欢迎访问我的GitHub
这里分类和汇总了欣宸的全部原创(含配套源码):https://github.com/zq2599/blog_demos
关于hive
Hive是种基于Hadoop的数据仓库工具,将结构化的数据文件映射为一张数据库表,并提供类SQL查询功能。
环境信息
本文对应的环境信息如下:
- CentOS Linux release 7.5.1804
- JDK:1.8.0_191
- hadoop:2.7.7
- hive:1.2.2
hadoop的部署和启动
- hadoop环境的部署和启动请参考《Linux部署hadoop2.7.7集群》;
- 注意:确保环境变量中有HADOOP_HOME的配置;
安装和配置MySQL(5.7.27版本)

:: 所给列表 ::
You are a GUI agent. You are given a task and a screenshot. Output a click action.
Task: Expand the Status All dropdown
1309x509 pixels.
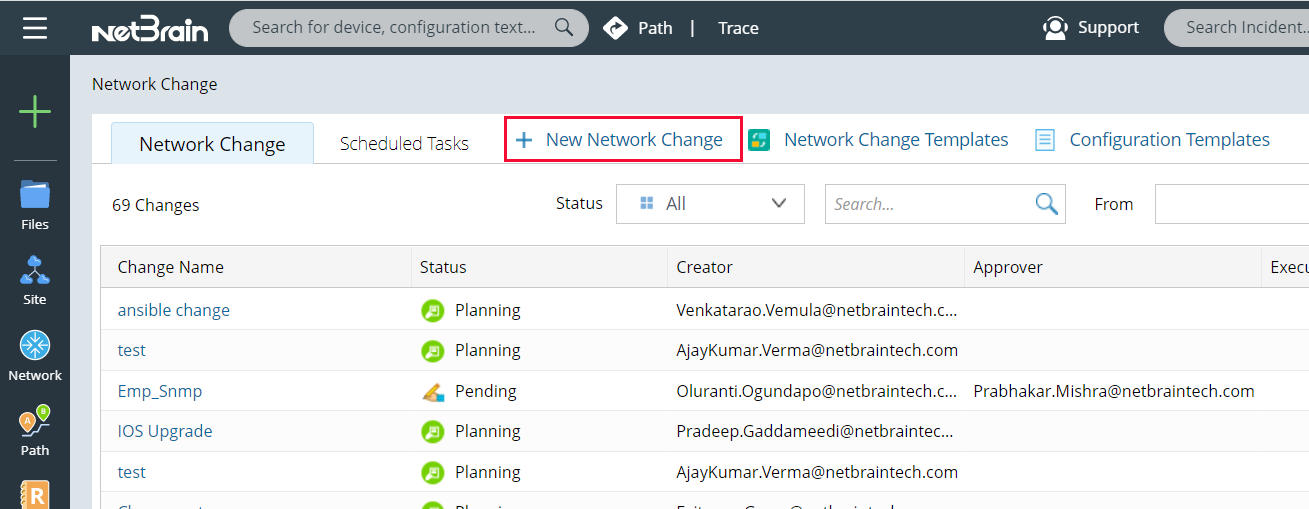(x=710, y=204)
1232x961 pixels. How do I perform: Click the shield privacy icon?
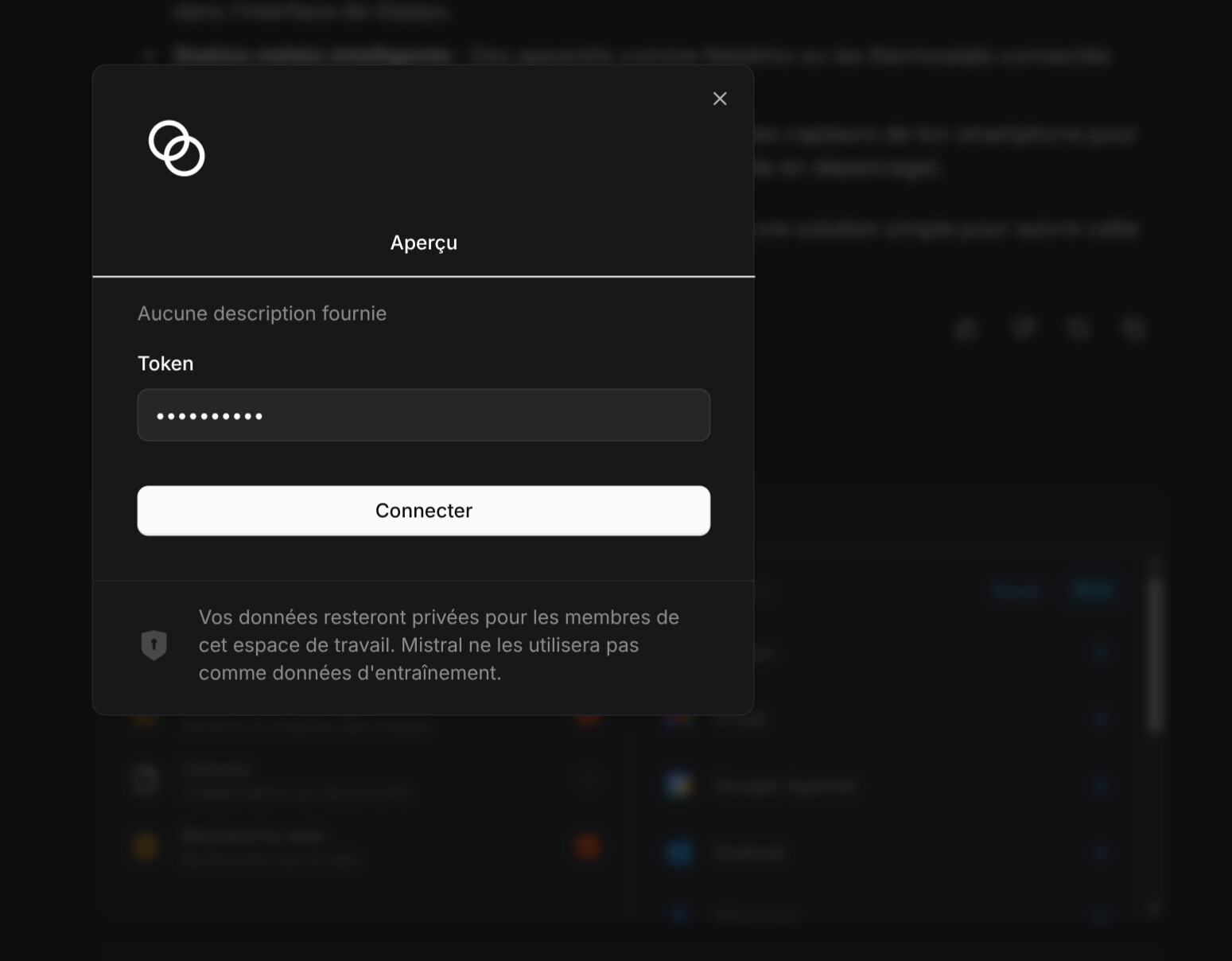click(x=154, y=645)
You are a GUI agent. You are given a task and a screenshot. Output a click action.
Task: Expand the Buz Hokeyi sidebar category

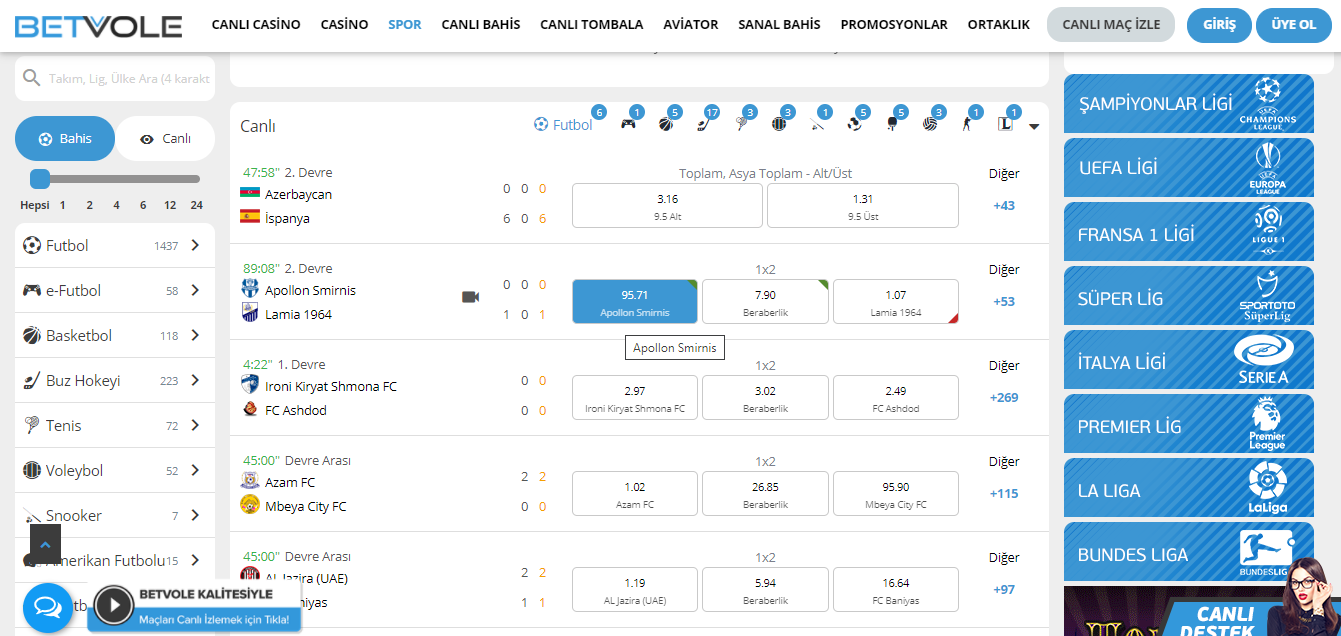coord(195,380)
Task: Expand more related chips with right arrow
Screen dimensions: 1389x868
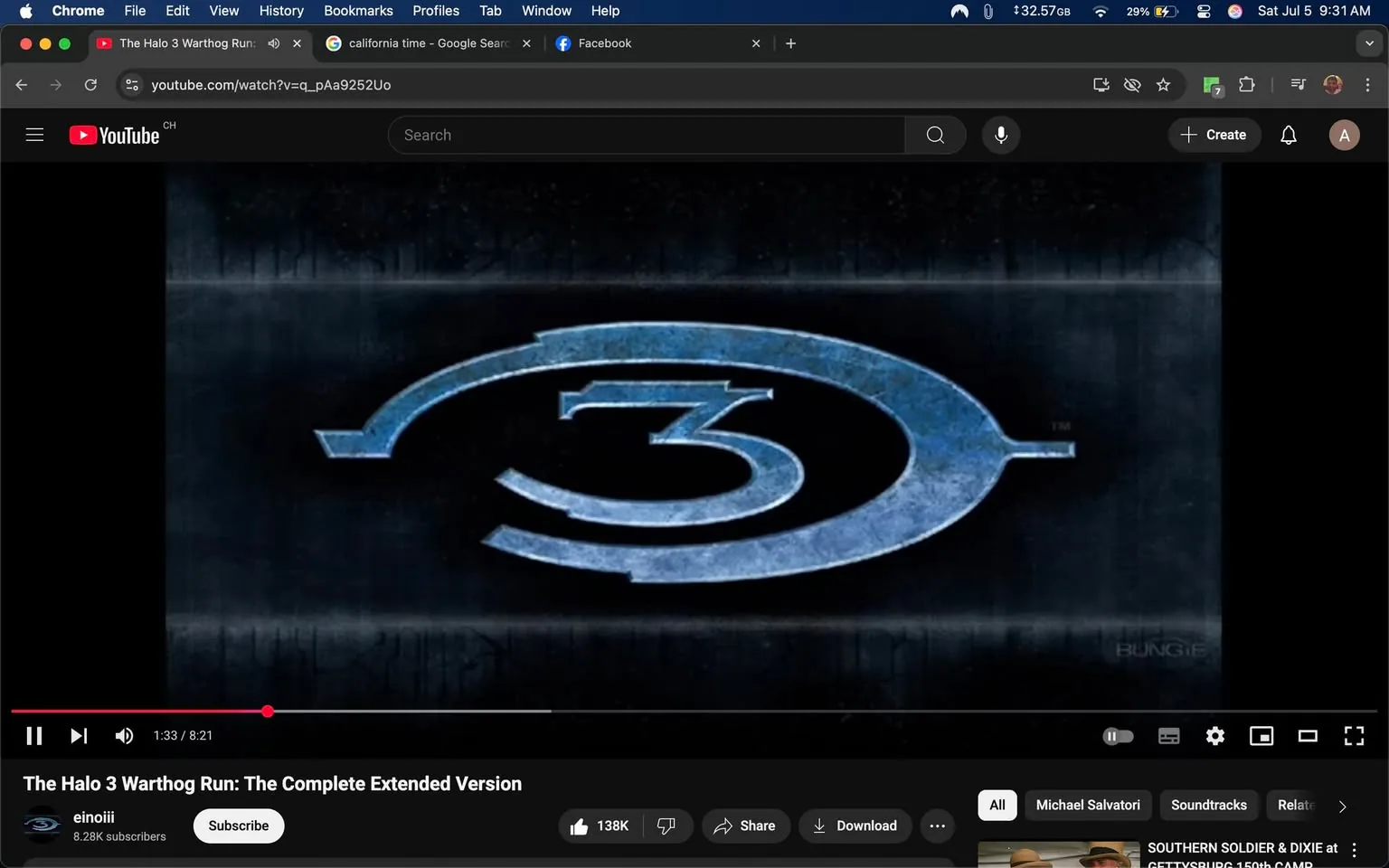Action: [1342, 806]
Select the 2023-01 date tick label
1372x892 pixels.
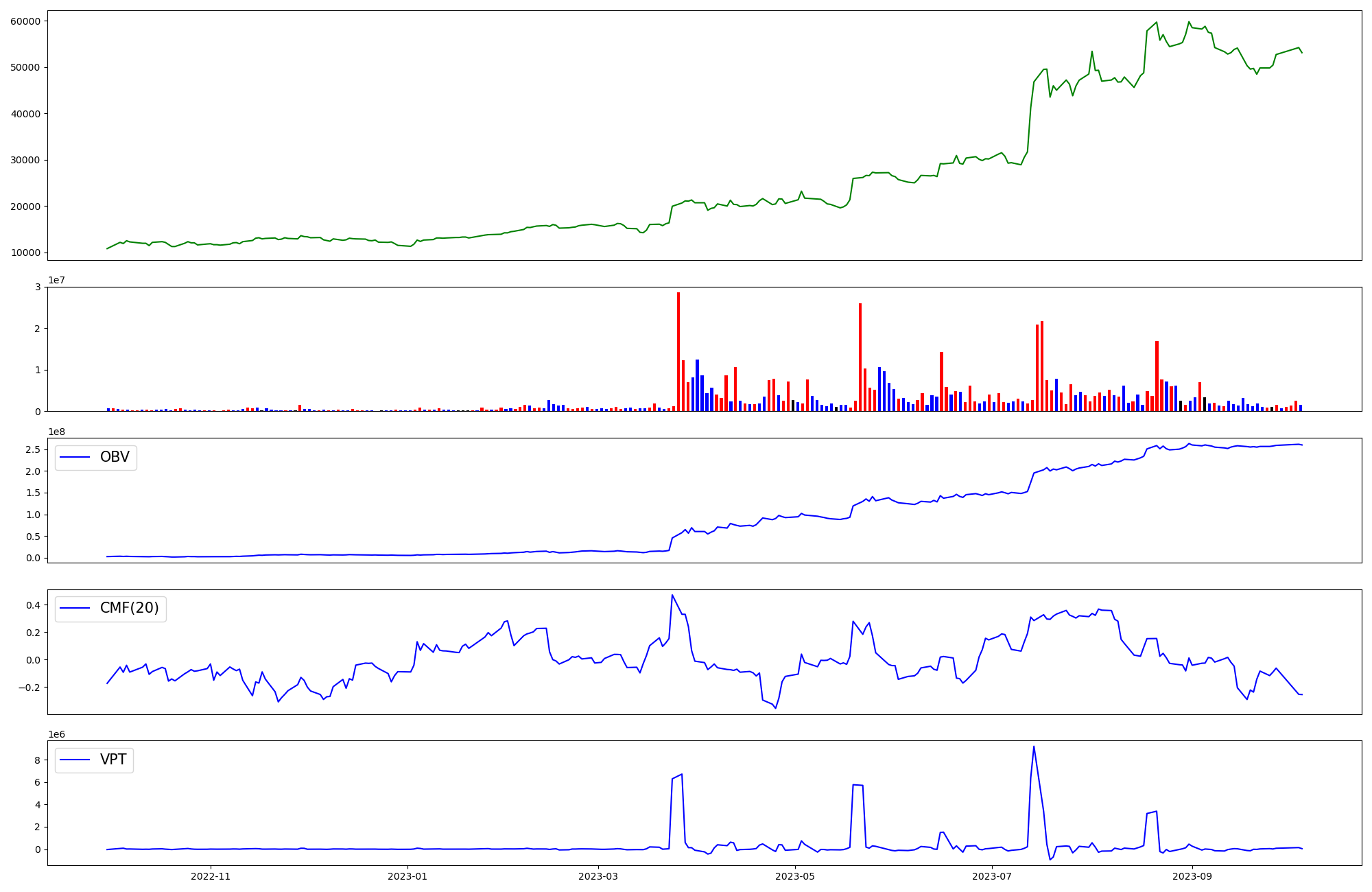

:: 目标 ::
请把正文中从“欢迎访问我的GitHub”到“安装和配置MySQL(5.7.27版本)”之间的内容（含首尾）重写一遍，并将其中的“环境信息”改为“运行环境”。

:: 本题解答 ::
欢迎访问我的GitHub
这里分类和汇总了欣宸的全部原创(含配套源码):https://github.com/zq2599/blog_demos
关于hive
Hive是种基于Hadoop的数据仓库工具,将结构化的数据文件映射为一张数据库表,并提供类SQL查询功能。
运行环境
本文对应的运行环境如下:
- CentOS Linux release 7.5.1804
- JDK:1.8.0_191
- hadoop:2.7.7
- hive:1.2.2
hadoop的部署和启动
- hadoop环境的部署和启动请参考《Linux部署hadoop2.7.7集群》;
- 注意:确保环境变量中有HADOOP_HOME的配置;
安装和配置MySQL(5.7.27版本)